In the next chunk, we now extract profanity and offensive words. The list has been downloaded at this url.

badwords <- readLines("badwords.txt", skipNul = TRUE, encoding = "UTF-8")
for (word in badwords) clean <- gsub(word, "", clean)

Finally, we remove numbers and punctuations. Also, possible multi/trailing spaces need to be removed/collapsed. This can easily be achieved using the ngram package. Functions from this package manipulate a single string. For this reason, we first concatenate the corpus.

library("ngram")
words <- concatenate(clean)
words <- preprocess(words, remove.punct = TRUE, remove.numbers = TRUE, fix.spacing = TRUE)

Note that we did not remove stopwords (words such as the, also, and, …) from the corpus. Although these words have little significance, they are extremely frequent and we believe it’s important to consider them in this project.
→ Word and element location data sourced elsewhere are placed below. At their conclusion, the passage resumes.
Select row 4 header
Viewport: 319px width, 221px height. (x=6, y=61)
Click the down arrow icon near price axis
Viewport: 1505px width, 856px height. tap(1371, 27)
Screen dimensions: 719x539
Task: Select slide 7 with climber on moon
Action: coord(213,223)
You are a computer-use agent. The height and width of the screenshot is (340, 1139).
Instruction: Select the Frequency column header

Our model will heavily rely on the n-grams, i.e., an ordered sequence of words pf length n, extracted from the corpus. A vast majority of n_grams would be meaningless if stopwords were to be removed and, in turn, the model will perform poorly.

Analysis

The next step consists in retrieving n-grams from the cleaned corpus. The ngram package makes this easy. We also write in the next chunk some useful functions for performing n-gram analysis.

getNGram <- function(words, n, print = TRUE) {
    ngram <- ngram(words, n = n)
    df <- get.phrasetable(ngram)
    if (print == TRUE) {
        print(kable(head(df, n = 5), format.args = list(big.mark = ","), digit = 5,
              col.names = c(paste0(n, "-gram"), "Frequency", "Proportion") ) )
    }
    return(df)
}

library("RColorBrewer")
library("wordcloud")
getNGramWordCloud <- function(ngram) {
    wordcloud(ngram$ngrams, ngram$freq, max.words = 50, min.freq = 5, scale = c(2.5, .5),
              colors = brewer.pal(6, "Dark2") )
}

library("ggplot2")
getNGramFreq <- function(ngram, n = 15) {
    title <- paste0(n, " most frequent ", length(strsplit(ngram[1,1], " ")[[1]]), "-gram.")
    ggplot(ngram[1:n,], aes(x = reorder(ngrams, freq), y = freq) ) + geom_bar(stat = "identity") +
        geom_text(aes(label = sprintf("%1.2f%%", 100*prop) ), hjust = 1.25, colour = "white", size = 3) + 
        coord_flip() + labs(title = title, x = "", y = "Count")

}

We can now produce the (1, 2 and 3)-grams and give some basic statistics. Word clouds and bar plots are shown along with the tables.

Unigram

unigram <- getNGram(words, 1, print = TRUE)
1-gram Frequency Proportion
the 21,931 0.05149
to 12,154 0.02853
and 11,125 0.02612
a 10,551 0.02477
of 9,375 0.02201
getNGramFreq(unigram)
getNGramWordCloud(unigram)

It is worth noting that the 10 most frequent unigram represent 22 of all the unigram extracted.

Bigram

bigram  <- getNGram(words, 2, print = TRUE)
2-gram Frequency Proportion
of the 2,027 0.00476
in the 1,957 0.00459
to the 1,010 0.00237
on the 922 0.00216
for the 811 0.00190
getNGramFreq(bigram)
getNGramWordCloud(bigram)

Trigram

trigram <- getNGram(words, 3, print = TRUE)
3-gram Frequency Proportion
one of the 147 0.00035
a lot of 139 0.00033
to be a 92 0.00022
as well as 78 0.00018
out of the 73 0.00017
getNGramFreq(trigram)
getNGramWordCloud(trigram)

Next steps

The very next step is to develop an algorithm to predict the sequence of words. The n-gram models allow for the assignment of probabilities to sequence of words. Using the n-grams that have been extracted from the corpus, we can easily estimate the probability of the last word of an n-gram given the previous words. Markov Chains are a easy way to store and query n-gram probabilities. There are still multiple questions to consider for the building of our first model for the relationship between words. For instance:

Once we get an accurate and efficient predictive model, we will develop a shiny web application. The user will be asked to enter some text and the application will then suggest words that most likely follow what the user has typed in.